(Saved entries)
┌──
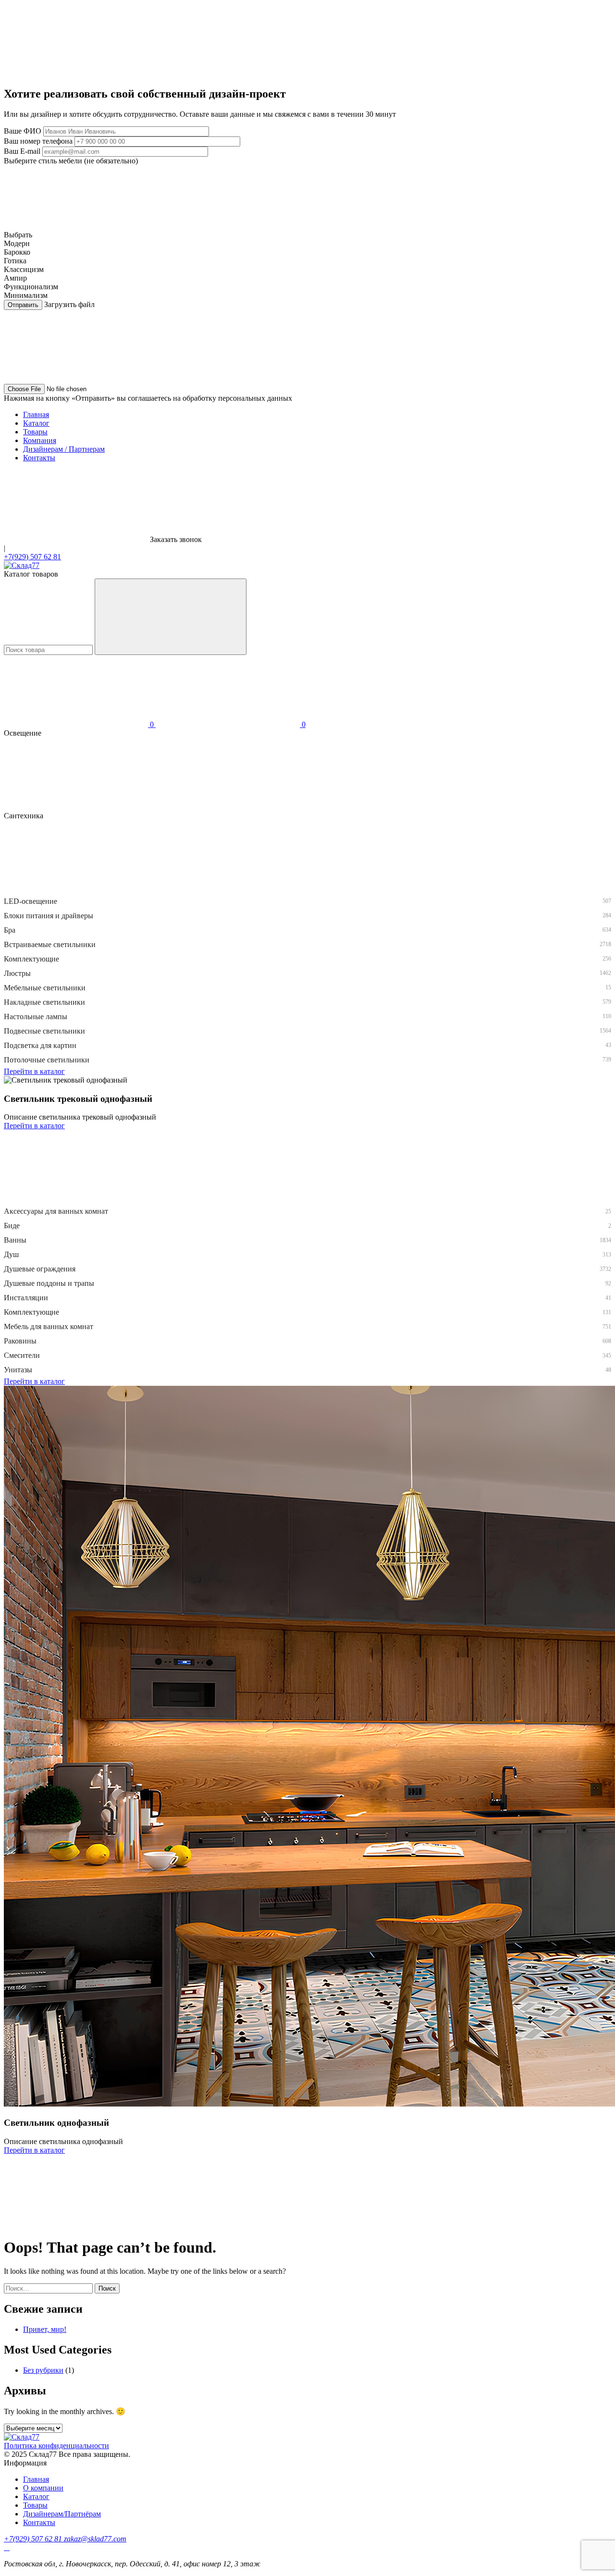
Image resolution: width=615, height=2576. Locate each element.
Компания (39, 440)
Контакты (39, 458)
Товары (35, 432)
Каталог (36, 423)
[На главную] (21, 565)
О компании (43, 2488)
└──
-- Action item --
Exclude all images and retype the data precisely.

-- Written solution --
Image resolution: width=615, height=2576. Locate each element.
Компания (39, 440)
Контакты (39, 458)
Товары (35, 432)
Каталог (36, 423)
[На главную] (21, 565)
О компании (43, 2488)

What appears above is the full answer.